Dangling in the Amsterdam Fog by S.B. Tucker

Once Harriet got off work we procured a couple of hot bikes and set out for our first night in Amsterdam. The Amsterdam bicycle scene is, even in this town where so much is out of this world, unbelievable. There are about 12 million bikes in the city and not one of them is younger than me. And if you have a bike, don't get attached; it'll be stolen soon enough. It's a nice system, really. The junkies have agreed not to mug little old ladies or knock over mom and pop stores as long as there's a steady supply of bikes they can rip off and sell back to people for 25 gilders each. Folks only get really upset when they take the locks.

But while getting a hold of a bike is easy, actually navigating through town makes Space Mountain seem like the kiddie carousel in front of K-Mart. Especially when your transportation is a 30-year old single-speed bike with foot brakes that kind of work when dry and a bell you have to flick with your fingernail to ring.

It started easy enough. A few side streets before the center of town got me used to the idea of riding an ancient bicycle through the streets of a foreign city on a cold, rainy night while stoned out of my gourd. But this was just the buildup, the calm before the storm, the soothing animated characters preceding the 900 mph plunge of death.

Soon we got downtown. Fortunately the streets and sidewalks of Amsterdam are equipped with red brick bike lanes. Unfortunately the red brick bike lanes are equipped with testicle high cement pillars to keep cars from using them. These flew at us like Patriots towards a SCUD, narrowly missing but making a hell of a show out of it. Tourists, ignorant of the bike lanes, scattered as we careened towards them, ring-ding-dinging our handlebar bells like the Salvation Army dude at Long's. Canals zoomed underneath us, threatening sudden death with any slip of our balding tires. The rain in our eyes turned the neon signs of the Red Light District into a kaleidoscope of pornography whizzing by faster than a 13-year old boy cums into a hooker. Cars honked, other bikes dinged, lights changed from green to red as if to tell us something, people shouted in all sorts of foreign tongues, but the ride kept going. Harriet was cool and collected; I said "oh my God" a lot.

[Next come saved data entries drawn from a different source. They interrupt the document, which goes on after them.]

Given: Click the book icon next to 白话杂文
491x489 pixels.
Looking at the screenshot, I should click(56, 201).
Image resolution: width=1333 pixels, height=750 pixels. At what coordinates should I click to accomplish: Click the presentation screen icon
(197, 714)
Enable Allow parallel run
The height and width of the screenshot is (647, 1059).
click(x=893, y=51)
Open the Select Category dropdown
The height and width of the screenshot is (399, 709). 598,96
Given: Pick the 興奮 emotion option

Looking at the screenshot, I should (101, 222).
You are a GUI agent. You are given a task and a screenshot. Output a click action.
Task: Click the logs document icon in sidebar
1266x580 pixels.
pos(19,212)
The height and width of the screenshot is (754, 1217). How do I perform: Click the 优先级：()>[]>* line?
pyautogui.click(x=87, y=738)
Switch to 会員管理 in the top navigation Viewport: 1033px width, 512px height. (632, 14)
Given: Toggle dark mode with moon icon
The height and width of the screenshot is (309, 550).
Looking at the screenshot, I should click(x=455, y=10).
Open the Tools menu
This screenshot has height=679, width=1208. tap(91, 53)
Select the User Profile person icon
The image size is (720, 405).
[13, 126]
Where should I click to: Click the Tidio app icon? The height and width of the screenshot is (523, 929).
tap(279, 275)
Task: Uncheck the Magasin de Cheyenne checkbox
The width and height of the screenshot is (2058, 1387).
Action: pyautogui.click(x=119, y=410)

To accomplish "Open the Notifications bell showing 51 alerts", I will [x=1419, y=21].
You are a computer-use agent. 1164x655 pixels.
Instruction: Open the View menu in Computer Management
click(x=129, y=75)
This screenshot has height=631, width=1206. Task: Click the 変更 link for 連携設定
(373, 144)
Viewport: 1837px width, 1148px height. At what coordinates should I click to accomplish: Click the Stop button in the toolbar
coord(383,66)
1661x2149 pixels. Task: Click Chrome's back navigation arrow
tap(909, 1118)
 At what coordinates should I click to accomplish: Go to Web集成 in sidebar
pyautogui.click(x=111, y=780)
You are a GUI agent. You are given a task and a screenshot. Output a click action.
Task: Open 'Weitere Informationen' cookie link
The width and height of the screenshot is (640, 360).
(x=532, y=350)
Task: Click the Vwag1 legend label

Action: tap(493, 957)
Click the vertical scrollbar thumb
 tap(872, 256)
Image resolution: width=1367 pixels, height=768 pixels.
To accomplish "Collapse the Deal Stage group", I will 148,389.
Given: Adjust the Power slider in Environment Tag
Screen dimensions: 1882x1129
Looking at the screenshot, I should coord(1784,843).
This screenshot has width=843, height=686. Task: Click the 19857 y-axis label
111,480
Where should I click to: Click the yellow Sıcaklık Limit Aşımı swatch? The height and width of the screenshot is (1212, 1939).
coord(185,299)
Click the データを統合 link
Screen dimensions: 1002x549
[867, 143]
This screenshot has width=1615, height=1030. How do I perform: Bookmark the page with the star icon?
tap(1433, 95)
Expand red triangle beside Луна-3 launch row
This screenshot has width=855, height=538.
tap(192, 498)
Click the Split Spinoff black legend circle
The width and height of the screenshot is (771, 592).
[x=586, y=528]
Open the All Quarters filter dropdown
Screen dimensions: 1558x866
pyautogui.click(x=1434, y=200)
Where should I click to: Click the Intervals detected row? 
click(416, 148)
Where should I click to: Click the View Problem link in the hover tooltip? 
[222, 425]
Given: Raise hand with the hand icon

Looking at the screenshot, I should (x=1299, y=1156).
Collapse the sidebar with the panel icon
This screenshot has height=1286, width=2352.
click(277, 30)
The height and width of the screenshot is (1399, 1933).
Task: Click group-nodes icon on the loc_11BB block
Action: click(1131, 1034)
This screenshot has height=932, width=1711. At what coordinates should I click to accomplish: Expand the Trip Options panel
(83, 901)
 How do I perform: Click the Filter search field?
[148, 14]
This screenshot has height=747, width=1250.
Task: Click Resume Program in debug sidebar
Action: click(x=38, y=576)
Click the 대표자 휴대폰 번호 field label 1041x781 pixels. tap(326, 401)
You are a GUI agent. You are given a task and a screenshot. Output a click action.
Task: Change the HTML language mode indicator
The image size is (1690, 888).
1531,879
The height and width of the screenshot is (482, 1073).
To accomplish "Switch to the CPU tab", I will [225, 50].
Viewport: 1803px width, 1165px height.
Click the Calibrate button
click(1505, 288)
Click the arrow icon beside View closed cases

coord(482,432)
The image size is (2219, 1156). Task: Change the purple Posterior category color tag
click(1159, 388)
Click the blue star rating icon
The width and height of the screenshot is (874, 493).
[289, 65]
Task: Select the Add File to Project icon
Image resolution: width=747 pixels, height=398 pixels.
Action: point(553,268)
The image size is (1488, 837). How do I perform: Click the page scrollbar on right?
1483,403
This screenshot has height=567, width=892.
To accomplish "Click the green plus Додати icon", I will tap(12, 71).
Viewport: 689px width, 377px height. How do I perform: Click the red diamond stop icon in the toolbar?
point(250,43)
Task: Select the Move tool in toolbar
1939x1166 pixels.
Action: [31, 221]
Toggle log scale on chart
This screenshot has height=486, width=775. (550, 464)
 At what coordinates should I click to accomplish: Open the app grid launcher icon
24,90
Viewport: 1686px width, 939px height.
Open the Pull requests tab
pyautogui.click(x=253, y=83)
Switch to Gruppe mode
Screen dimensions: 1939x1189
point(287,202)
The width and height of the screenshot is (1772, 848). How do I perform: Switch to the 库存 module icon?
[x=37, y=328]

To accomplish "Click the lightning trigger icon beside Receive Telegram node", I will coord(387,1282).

Gasping for breath and wrot with fear, we arrived at a coffeeshop on the outskirts of town known as The Greenhouse, the winner of the 1994 High Times Magazine Cannabis Cup. Here we purchased (on Visa) some Afghan Haze, some of their award-winning Northern Lights, and three grams of Lebanesse blond hashish. And we met Eagle Bill.

Eagle Bill comes from a long line of snake oil salesmen. His name, he says, was given to him by the Cherokee Indians with whom he grew up. He's been everywhere you could name — hell, make up a place and he'll say he's been there. Right now he's in Amsterdam as "a guest of the government of the Netherlands" to promote the benefits of medical marijuana. But mainly he's vaporizing people.

Eagle Bill carries with him a high-powered Black and Decker drill and an empty two-liter soda bottle. Somehow, it's not clear how, he uses the drill to "vaporize" a bud into the bottle. Inhaling the transparent contents supposedly renders the toker higher than any other method of smoking. The catch, though, is that you provide the bud, which disappears without a trace. Nobody got vaporized this particular evening — the Greenhouse management wouldn't let us use a plug — and I believed Eagle Bill about as much as I believe Walt Disney never used drugs.

But Bill, to his credit, is one of the more convincing and least dangerous of Amsterdam's con artists. The streets of the downtown are litterally swarming with hucksters and racketeers, some selling oregano to over-enthusiastic tourists, others merely asking for the time of day so they can lift your wallet. These guys prey on the fact that, in Amsterdam, nobody is all that alert. Thus it's best to, while stoned on the streets of this great city, speak to no one.